1. Field of the Invention
The present invention relates to a LSI butterfly processor and method for high performance Fast Fourier Transform (FFT) processors.
2. Description of Related Art
With the present state of the art in VLSI technology, the speed of VLSI computing structures is typically limited by the data bandwidth of a VLSI array processor and not by silicon circuits. The data bandwidth is directly related to the number of input and output (I/0) pins. The level of integration has reached a point where, due to limited I/0 bandwidth, it is not possible to achieve 100% execution hardware utilization without increasing the number of I/0 pins significantly. In such a situation, the design of VLSI processors should aim for minimization of the undesirable effects of limited I/0 bandwidth while preserving the tremendous advantages of large computation arrays.
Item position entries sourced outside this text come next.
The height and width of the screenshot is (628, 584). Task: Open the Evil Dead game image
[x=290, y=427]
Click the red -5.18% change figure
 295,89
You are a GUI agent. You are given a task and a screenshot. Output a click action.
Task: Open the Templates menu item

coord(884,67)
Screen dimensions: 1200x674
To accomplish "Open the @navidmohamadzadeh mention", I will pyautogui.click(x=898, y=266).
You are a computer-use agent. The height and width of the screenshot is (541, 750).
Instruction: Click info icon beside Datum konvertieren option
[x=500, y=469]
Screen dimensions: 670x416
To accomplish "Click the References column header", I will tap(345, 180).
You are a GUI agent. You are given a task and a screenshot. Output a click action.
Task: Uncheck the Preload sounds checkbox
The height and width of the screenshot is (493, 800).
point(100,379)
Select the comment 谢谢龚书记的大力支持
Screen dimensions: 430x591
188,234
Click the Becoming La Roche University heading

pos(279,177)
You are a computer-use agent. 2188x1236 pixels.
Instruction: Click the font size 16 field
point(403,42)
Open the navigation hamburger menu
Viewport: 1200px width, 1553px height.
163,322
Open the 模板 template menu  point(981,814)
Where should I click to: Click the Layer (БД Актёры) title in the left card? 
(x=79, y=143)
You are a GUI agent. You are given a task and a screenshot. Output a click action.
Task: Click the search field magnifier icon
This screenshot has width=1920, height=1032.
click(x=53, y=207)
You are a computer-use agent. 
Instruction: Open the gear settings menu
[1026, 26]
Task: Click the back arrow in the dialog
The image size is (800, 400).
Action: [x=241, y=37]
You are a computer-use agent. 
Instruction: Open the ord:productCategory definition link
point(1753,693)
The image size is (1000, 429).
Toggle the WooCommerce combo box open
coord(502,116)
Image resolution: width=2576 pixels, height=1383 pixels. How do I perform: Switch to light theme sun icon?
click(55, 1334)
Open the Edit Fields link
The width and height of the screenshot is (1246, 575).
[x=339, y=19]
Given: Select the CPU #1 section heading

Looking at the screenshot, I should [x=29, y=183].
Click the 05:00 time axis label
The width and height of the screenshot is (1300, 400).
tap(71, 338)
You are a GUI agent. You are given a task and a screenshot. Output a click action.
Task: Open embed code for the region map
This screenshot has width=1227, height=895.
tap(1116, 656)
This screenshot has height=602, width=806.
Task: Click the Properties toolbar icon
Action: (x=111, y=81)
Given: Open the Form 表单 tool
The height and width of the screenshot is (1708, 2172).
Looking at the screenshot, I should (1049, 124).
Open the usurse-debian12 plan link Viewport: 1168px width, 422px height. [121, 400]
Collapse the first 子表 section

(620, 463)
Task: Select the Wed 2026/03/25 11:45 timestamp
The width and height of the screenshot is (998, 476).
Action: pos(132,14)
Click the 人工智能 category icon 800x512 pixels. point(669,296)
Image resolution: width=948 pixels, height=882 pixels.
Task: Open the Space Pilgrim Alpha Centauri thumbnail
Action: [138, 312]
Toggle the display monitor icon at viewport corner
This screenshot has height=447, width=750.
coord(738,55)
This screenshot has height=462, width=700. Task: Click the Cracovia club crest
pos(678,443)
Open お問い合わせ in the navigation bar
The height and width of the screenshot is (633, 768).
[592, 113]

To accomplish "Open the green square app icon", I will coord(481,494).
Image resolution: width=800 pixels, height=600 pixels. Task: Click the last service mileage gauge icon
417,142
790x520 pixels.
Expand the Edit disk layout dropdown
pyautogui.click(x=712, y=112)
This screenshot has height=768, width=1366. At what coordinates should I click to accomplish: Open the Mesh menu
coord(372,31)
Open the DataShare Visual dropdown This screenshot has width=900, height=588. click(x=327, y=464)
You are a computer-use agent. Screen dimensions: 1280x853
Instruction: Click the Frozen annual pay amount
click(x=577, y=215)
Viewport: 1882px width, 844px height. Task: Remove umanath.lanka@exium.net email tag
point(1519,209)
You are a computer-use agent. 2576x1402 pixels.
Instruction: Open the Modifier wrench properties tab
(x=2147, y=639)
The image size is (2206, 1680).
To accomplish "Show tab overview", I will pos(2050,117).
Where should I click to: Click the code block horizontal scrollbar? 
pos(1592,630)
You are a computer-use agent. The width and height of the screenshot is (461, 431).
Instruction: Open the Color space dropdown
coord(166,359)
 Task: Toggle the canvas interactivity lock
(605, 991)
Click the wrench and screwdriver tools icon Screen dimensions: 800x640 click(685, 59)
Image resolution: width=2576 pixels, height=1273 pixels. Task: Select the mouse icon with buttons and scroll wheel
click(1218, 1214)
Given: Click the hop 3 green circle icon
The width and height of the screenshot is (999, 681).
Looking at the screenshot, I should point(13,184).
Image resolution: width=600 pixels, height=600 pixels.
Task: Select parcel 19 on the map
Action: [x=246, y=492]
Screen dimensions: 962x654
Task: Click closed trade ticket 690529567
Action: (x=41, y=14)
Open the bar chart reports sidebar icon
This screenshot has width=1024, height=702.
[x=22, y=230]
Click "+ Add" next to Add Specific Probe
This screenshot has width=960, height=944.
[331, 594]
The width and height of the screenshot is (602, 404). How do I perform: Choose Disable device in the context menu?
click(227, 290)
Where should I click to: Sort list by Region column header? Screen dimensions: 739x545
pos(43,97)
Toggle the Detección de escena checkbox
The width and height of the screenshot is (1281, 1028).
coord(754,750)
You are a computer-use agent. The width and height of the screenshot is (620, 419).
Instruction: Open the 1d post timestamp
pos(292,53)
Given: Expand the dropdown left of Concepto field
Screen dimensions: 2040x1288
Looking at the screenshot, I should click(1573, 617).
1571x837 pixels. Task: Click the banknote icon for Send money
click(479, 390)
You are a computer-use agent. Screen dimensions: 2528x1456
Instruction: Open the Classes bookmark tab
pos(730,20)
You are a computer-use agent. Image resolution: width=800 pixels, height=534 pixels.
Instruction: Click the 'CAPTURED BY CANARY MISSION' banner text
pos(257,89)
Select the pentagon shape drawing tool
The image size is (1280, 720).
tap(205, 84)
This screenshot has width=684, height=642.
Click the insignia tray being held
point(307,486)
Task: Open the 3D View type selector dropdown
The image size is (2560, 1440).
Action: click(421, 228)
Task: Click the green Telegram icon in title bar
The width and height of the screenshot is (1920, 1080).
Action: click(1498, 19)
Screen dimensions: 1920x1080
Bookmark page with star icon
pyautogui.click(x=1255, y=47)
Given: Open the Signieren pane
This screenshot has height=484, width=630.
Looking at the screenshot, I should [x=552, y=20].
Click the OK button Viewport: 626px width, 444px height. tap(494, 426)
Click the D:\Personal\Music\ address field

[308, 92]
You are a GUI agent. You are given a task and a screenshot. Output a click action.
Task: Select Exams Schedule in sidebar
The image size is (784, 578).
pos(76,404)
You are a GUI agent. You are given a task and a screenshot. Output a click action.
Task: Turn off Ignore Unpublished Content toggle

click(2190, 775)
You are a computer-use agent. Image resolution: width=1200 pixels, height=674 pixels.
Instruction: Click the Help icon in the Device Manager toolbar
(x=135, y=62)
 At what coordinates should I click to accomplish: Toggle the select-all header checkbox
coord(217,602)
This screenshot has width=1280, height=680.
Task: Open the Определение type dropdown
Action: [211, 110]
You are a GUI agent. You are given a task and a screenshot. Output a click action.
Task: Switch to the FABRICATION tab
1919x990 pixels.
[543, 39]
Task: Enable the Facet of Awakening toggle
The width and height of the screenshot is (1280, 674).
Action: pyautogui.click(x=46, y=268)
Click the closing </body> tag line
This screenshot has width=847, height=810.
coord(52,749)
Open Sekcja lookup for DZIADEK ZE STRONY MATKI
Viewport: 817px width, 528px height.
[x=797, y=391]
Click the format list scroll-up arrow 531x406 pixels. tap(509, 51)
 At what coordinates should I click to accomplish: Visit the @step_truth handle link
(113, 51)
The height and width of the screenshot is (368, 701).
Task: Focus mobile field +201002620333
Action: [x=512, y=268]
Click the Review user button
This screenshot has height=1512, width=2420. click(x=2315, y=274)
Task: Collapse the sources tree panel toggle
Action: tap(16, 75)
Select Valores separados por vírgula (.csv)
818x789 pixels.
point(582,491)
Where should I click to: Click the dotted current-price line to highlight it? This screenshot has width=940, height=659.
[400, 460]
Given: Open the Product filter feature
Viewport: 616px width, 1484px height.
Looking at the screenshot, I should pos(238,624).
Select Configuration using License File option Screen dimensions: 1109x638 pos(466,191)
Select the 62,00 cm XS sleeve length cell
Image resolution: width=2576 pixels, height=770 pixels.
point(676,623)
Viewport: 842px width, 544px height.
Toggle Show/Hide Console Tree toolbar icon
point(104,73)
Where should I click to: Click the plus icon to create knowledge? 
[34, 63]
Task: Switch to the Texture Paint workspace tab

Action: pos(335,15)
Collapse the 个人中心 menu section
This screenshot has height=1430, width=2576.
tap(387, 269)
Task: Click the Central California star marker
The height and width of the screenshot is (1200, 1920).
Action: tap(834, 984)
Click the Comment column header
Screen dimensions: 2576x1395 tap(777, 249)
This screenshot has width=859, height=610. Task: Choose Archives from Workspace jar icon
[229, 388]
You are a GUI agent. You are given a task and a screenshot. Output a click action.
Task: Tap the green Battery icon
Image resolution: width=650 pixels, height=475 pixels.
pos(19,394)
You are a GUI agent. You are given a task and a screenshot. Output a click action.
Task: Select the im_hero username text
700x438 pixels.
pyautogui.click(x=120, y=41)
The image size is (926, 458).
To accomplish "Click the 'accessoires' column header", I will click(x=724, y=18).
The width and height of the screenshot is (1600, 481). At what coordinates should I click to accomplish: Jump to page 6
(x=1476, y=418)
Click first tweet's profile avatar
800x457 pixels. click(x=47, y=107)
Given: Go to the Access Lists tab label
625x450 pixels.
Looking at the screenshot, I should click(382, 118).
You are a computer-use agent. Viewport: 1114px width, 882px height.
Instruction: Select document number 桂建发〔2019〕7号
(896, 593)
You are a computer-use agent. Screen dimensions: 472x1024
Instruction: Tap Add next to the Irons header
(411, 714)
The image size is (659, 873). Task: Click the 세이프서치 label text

Early integrated FFT processors were based on a radix-2 "butterfly" as illustrated in FIG. 1a, to keep the amount of hardware required on a single chip to a minimum. A "butterfly" is a set of arithmetic operations commonly used in digital signal processing. Recently, due to advancing technology, several radix-4 butterfly-based processors have been disclosed. These processors are a logical evolutionary advance from radix-2 processors that takes advantage of a higher level of integration and thus more silicon area. Each radix-4 butterfly requires four data inputs, three `twiddle` inputs (i.e. angular velocity information), and four data outputs, as shown in FIG. 1b. A typical multi-cycle radix-4 butterfly processor includes one complex data input port, one complex twiddle port and one complex data output port, where each port can be 32 to 48 bits wide in such fixed point processors. Thus, for a radix-4 butterfly processor there is already a large number of I/0 pins. Also, it is difficult to conceive of a radix-8 butterfly processor because there is a tremendous increase in the amount of hardware required for a radix-8 butterfly processor as compared with a radix-4 butterfly processor. The term "butterfly" processor is used herein to conveniently designate the circuit module, described in detail later herein, which includes a plurality of fan-in inputs and a plurality of fan-out outputs in the schematic representation.
It is desirable to compute Fast Fourier transforms (FFTs) using as high a radix as possible to alleviate the I/0 bandwidth problem in VLSI FFT processors. The use of higher radices is even more desirable for FFT processors designed to handle exceptionally large FFT sizes e.g., 16 million data-point FFT. The I/0 bandwidth problem in high performance FFT processors is illustrated in the timing diagrams of FIGS. 2a and 2b. Let Tio be the I/0 cycle time and Teu be the execution unit pipeline cycle time. For a dual radix-2 butterfly, four I/0 cycles are performed to fetch the data (A1, B1, A2, B2), as shown in FIG. 2a. The datapath then performs two butterfly operations (1,2) on fetched data in two cycles. If Tio is equal to Teu then the datapath cannot be kept busy continuously and is I/0 bound as indicated by the blank cycles in the datapath timing waveform of FIG. 2a. As indicated in FIG. 2a, to make the datapath execution bound, 4.times.Tio=2.times.Teu i.e., the I/0 cycle time should have to be one-half the execution pipeline cycle time. FIG. 2b illustrates the same situation for a radix-4 butterfly. Here again four I/0 cycles are required to fetch the data for a single radix-4 butterfly. If it is assumed that the datapath can execute a radix-4 butterfly every two cycles, then once again Tio would have to be (1/2) Teu to make the datapath execution bound. This then is the I/0 bandwidth problem in high performance pipelined FFT processors with a limited number of I/0 ports, specifically three complex ports (namely, an input port, a twiddle port and an output port as indicated in FIG. 2).